Last week, the Austin-American Statesman wrote that “Big 12 commissioner Bob Bowlsby said the league is actively exploring a possible alliance with the Atlantic Coast Conference and two other unspecified leagues for the purposes of scheduling, marketing and possibly even television partnerships, an arrangement that might prevent further expansion.”
However, all of the coaches who discussed expansion said it's something the administration worries about, not the coaches.
Currently, the few Big 12 coaches who talked about expansion said they liked the current 10-team league and the round-robin that it created.
“I'm kind of a traditionalist,” West Virginia coach Bob Huggins said. “You get a true champion that way. The flip side of it is everybody else is expanding. You've got to wonder where everything's' going.

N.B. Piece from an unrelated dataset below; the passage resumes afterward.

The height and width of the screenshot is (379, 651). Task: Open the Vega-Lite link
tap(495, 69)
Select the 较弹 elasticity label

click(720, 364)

“But I'm trying to figure out how we can guard the pick and roll right now. I haven't really had time to think about those things.”
Kansas coach Bill Self thought the conference is a good size and doesn't need to expand to a large league for the sake of expanding, unless the universities and programs would “be a great addition.”

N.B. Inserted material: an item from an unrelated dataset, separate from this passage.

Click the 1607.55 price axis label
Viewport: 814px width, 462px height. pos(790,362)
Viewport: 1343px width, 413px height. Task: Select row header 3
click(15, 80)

“I don't think there's necessarily strength in numbers, unless it's the right numbers,” Self said.
When the point was brought up by a reporter that football teams don't like the 10-team league because it doesn't allow for a true conference champion, which could possibly mean expansion of the Big 12, Huggins replied, “Well if football doesn't like it, we're probably going to expand.”
SHOTS MISSED, NOT MADE
Shooting and scoring across college basketball is down to its lowest levels in a few decades.

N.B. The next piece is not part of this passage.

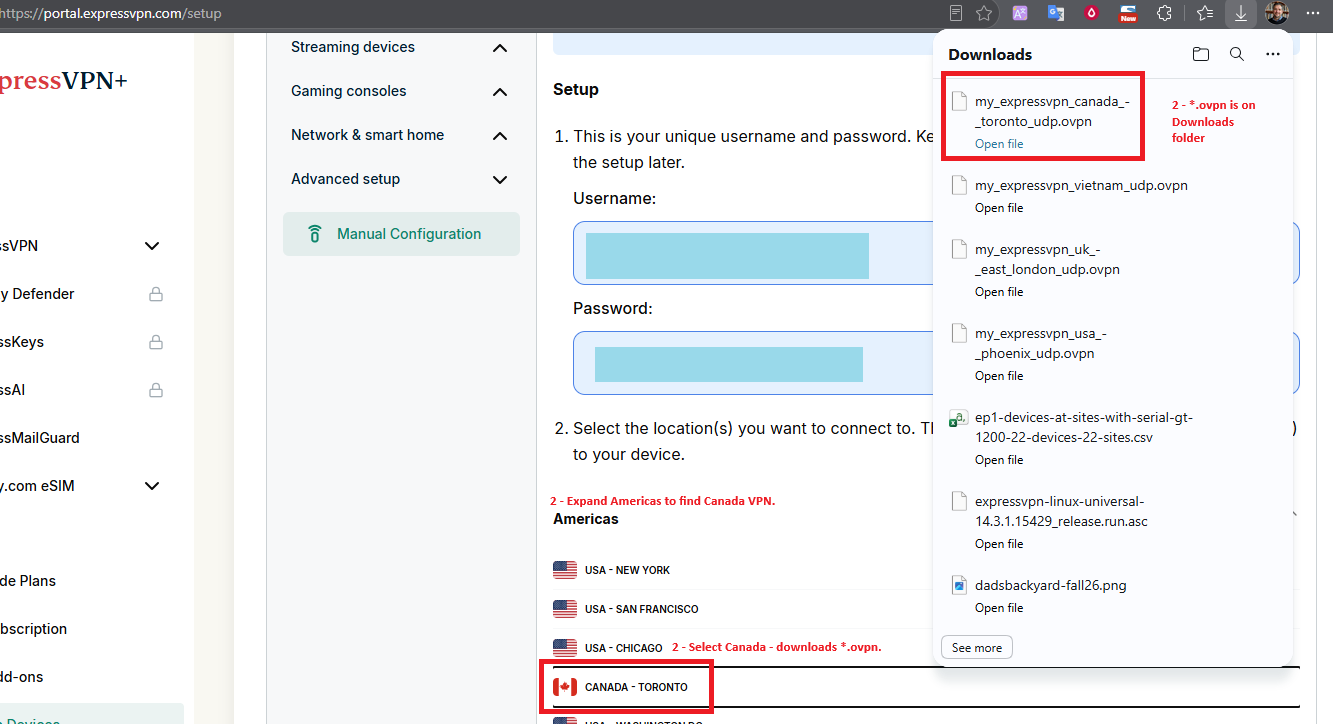The height and width of the screenshot is (724, 1333).
Task: Open more options in the Downloads panel
Action: pos(1272,54)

On Saturday, Northern Illinois, a Mid-American Conference team, set an NCAA record for fewest points scored in a half in the shot-clock era.
In the first half, the Huskies scored four points.
Low scoring across the Big 12 Conference was a big topic of discussion during Monday's Big 12 coaches' call. Here's how some of the coaches weighed in:
Oklahoma coach Lon Kruger: “Defenses are getting a lot better. ... Players are stronger, quicker, cover more ground. ... I don't think kids shoot the ball as well anymore from midrange as they used to.”
Oklahoma State coach Travis Ford: “We've talked about it ourselves as a staff that it's just amazing. Low scorers and low halves different people are having. This is a very physical game. I know the refs and people aren't wanting it to be, but it is becoming more physical and team's are more aggressive. ... I don't' think kids spend as much time in the gym shooting like they used to. I don't have an answer for it, really.”